[Set task]
Please identify each line in the rows below that contains the string "tweet" and copy those lines out in full.

[Items]
((
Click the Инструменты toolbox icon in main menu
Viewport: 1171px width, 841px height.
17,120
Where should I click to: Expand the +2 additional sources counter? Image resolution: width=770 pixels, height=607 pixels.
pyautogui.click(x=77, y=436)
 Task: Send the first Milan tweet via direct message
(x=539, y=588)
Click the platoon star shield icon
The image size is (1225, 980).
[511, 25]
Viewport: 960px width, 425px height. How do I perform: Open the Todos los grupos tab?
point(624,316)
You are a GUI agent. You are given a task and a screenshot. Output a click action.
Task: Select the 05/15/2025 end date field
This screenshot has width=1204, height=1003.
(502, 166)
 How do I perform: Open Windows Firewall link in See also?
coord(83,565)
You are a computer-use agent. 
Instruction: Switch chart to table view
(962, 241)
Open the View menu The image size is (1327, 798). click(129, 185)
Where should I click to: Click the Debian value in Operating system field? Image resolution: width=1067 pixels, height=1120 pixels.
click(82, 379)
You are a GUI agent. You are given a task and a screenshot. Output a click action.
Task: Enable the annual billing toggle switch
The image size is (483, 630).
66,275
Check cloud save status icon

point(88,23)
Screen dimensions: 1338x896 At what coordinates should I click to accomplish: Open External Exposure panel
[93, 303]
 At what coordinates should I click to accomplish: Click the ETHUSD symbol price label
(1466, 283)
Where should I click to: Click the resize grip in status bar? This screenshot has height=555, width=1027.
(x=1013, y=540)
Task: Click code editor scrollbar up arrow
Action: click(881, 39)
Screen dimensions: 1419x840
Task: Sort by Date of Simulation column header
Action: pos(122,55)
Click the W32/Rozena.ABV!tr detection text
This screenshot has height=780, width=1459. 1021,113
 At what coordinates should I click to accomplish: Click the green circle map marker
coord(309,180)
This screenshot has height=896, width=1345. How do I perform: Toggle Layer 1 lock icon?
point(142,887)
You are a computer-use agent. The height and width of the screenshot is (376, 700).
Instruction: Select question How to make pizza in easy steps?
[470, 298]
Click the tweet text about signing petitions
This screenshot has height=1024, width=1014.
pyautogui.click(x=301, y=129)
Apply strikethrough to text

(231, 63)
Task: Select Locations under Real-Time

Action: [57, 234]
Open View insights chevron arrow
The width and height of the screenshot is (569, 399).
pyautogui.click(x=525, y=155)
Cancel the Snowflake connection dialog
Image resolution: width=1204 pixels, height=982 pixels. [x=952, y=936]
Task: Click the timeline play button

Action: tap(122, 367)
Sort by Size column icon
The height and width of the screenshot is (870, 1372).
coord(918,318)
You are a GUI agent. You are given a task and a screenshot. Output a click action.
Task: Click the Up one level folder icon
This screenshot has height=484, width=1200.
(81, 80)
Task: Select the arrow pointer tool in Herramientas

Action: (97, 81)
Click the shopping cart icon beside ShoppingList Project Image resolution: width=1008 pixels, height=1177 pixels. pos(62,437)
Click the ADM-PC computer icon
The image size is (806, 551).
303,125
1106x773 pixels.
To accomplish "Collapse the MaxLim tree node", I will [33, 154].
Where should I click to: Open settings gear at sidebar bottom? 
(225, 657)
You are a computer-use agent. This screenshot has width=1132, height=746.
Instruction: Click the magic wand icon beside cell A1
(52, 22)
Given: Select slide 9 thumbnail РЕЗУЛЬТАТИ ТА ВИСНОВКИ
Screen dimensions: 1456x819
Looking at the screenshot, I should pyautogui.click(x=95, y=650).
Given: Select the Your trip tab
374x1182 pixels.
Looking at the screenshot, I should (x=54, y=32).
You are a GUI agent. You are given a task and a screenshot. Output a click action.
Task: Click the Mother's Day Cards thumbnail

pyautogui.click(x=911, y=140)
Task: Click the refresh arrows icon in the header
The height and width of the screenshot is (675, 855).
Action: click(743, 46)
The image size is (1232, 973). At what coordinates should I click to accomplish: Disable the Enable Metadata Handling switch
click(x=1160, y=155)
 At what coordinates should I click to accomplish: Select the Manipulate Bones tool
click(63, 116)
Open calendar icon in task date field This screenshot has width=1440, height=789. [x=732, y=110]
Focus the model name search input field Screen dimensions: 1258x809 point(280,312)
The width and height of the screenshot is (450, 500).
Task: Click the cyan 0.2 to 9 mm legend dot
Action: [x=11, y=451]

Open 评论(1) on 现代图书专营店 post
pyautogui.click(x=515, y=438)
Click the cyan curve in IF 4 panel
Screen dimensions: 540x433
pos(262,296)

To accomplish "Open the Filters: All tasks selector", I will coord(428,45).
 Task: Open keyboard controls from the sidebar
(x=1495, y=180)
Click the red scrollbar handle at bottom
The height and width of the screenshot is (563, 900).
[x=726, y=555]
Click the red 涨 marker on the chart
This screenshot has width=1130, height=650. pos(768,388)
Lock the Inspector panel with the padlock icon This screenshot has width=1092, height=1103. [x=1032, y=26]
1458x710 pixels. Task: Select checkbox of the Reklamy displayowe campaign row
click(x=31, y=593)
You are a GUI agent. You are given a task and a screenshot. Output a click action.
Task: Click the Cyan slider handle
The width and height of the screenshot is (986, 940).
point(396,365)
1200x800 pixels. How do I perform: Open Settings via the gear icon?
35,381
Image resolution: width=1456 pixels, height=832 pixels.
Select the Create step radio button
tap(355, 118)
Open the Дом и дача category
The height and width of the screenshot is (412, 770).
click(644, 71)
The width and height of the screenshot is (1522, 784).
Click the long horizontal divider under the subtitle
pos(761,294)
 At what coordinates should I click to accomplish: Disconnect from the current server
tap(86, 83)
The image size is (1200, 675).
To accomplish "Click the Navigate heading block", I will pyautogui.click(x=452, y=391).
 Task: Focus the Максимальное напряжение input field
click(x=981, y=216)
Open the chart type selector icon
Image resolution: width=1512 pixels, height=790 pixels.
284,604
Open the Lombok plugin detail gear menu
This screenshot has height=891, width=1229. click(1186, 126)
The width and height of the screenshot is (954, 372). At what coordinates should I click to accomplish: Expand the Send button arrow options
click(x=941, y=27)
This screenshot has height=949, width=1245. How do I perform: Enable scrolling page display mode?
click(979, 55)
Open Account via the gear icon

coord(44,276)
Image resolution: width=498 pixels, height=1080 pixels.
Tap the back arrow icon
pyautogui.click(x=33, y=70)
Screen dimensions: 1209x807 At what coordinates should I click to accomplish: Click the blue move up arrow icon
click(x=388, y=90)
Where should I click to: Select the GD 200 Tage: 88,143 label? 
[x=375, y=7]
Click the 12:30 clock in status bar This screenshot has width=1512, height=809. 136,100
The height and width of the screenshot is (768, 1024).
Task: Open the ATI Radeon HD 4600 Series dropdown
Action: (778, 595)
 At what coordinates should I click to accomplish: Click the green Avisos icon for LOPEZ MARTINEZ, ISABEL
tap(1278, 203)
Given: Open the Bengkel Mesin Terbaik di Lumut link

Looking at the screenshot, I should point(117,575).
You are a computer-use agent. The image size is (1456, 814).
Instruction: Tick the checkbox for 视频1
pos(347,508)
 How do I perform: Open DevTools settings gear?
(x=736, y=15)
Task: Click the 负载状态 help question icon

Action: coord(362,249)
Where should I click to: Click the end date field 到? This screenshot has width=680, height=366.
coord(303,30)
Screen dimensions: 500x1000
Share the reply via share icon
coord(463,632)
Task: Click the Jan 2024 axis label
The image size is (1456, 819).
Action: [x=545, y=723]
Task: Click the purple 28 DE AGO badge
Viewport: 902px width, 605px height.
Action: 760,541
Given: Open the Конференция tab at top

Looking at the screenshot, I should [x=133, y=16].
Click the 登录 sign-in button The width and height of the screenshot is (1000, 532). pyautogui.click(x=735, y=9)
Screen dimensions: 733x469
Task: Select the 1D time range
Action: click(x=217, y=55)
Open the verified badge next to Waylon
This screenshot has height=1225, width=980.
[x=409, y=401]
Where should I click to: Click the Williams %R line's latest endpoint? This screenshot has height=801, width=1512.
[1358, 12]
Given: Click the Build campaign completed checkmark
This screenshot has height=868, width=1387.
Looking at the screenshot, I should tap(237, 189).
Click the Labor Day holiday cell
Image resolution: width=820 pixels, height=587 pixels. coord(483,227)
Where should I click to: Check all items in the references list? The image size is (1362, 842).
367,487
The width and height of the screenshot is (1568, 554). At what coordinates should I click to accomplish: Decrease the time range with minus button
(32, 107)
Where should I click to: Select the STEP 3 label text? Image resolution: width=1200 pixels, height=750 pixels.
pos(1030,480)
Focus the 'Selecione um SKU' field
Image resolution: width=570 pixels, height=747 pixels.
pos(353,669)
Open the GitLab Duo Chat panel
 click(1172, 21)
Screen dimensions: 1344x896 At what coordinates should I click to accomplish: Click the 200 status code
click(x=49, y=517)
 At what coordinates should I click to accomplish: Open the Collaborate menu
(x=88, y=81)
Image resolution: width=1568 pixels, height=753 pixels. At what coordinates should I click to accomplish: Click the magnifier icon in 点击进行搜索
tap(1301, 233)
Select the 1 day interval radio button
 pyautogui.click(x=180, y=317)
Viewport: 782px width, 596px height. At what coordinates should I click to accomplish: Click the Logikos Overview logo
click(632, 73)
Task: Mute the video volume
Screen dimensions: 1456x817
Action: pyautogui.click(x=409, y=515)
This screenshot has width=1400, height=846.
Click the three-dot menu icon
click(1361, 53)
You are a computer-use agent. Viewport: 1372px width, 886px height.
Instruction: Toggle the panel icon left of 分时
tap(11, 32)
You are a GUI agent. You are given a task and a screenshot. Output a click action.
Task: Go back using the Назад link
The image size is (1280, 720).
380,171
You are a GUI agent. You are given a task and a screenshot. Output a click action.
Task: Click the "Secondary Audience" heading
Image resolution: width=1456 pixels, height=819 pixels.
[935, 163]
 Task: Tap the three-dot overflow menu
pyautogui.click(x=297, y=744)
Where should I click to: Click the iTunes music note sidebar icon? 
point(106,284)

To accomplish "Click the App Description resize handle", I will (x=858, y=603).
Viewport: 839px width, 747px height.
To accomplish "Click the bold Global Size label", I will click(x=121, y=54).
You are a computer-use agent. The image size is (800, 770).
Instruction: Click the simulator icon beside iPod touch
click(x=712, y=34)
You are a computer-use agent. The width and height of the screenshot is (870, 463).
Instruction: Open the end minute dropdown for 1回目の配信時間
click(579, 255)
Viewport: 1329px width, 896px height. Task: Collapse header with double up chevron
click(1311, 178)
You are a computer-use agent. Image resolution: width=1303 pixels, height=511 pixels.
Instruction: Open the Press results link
))
[Exercise response]
 Task: Send the first Milan tweet via direct message
Click the tweet text about signing petitions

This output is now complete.